● What is being asked
Nothing is to be left out: repeat every entry exactly as given.

§ §

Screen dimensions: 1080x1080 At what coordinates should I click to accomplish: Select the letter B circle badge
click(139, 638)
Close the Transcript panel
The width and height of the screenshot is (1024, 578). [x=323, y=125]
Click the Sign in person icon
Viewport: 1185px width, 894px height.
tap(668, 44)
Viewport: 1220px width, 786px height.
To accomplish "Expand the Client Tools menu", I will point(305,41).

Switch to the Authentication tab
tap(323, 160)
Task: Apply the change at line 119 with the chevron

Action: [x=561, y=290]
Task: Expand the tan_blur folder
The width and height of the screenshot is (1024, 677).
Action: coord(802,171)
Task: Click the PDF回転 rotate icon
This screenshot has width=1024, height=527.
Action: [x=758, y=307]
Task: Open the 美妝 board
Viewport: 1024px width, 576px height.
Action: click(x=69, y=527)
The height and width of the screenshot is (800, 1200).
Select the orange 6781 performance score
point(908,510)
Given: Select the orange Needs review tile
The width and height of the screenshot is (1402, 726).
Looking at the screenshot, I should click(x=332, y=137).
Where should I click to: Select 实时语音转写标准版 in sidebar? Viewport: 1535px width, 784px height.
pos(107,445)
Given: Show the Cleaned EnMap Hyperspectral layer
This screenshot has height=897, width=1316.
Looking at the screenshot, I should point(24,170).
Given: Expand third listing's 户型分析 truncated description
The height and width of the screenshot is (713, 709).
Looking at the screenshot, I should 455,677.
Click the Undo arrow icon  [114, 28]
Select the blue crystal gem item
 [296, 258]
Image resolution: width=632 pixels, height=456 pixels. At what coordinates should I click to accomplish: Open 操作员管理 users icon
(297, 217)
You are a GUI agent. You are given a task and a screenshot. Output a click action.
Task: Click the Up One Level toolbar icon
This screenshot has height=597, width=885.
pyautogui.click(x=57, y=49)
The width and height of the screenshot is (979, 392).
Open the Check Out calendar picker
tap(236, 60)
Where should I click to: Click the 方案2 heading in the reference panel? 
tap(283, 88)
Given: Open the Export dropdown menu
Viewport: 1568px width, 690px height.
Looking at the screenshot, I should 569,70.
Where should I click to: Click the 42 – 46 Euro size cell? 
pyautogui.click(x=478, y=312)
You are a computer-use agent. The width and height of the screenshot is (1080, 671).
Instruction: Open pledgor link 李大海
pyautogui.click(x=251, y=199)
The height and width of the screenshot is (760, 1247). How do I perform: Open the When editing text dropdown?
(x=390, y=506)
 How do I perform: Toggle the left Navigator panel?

§ §

● Result below
Screen dimensions: 1080x1080 At what coordinates should I click to accomplish: Select the letter B circle badge
click(139, 638)
Close the Transcript panel
The width and height of the screenshot is (1024, 578). [x=323, y=125]
Click the Sign in person icon
Viewport: 1185px width, 894px height.
tap(668, 44)
Viewport: 1220px width, 786px height.
To accomplish "Expand the Client Tools menu", I will point(305,41).

Switch to the Authentication tab
tap(323, 160)
Task: Apply the change at line 119 with the chevron

Action: [x=561, y=290]
Task: Expand the tan_blur folder
The width and height of the screenshot is (1024, 677).
Action: coord(802,171)
Task: Click the PDF回転 rotate icon
This screenshot has width=1024, height=527.
Action: [x=758, y=307]
Task: Open the 美妝 board
Viewport: 1024px width, 576px height.
Action: click(x=69, y=527)
The height and width of the screenshot is (800, 1200).
Select the orange 6781 performance score
point(908,510)
Given: Select the orange Needs review tile
The width and height of the screenshot is (1402, 726).
Looking at the screenshot, I should click(x=332, y=137).
Where should I click to: Select 实时语音转写标准版 in sidebar? Viewport: 1535px width, 784px height.
pos(107,445)
Given: Show the Cleaned EnMap Hyperspectral layer
This screenshot has height=897, width=1316.
Looking at the screenshot, I should point(24,170).
Given: Expand third listing's 户型分析 truncated description
The height and width of the screenshot is (713, 709).
Looking at the screenshot, I should 455,677.
Click the Undo arrow icon  [114, 28]
Select the blue crystal gem item
 [296, 258]
Image resolution: width=632 pixels, height=456 pixels. At what coordinates should I click to accomplish: Open 操作员管理 users icon
(297, 217)
You are a GUI agent. You are given a task and a screenshot. Output a click action.
Task: Click the Up One Level toolbar icon
This screenshot has height=597, width=885.
pyautogui.click(x=57, y=49)
The width and height of the screenshot is (979, 392).
Open the Check Out calendar picker
tap(236, 60)
Where should I click to: Click the 方案2 heading in the reference panel? 
tap(283, 88)
Given: Open the Export dropdown menu
Viewport: 1568px width, 690px height.
Looking at the screenshot, I should 569,70.
Where should I click to: Click the 42 – 46 Euro size cell? 
pyautogui.click(x=478, y=312)
You are a computer-use agent. The width and height of the screenshot is (1080, 671).
Instruction: Open pledgor link 李大海
pyautogui.click(x=251, y=199)
The height and width of the screenshot is (760, 1247). How do I perform: Open the When editing text dropdown?
(x=390, y=506)
 How do I perform: Toggle the left Navigator panel?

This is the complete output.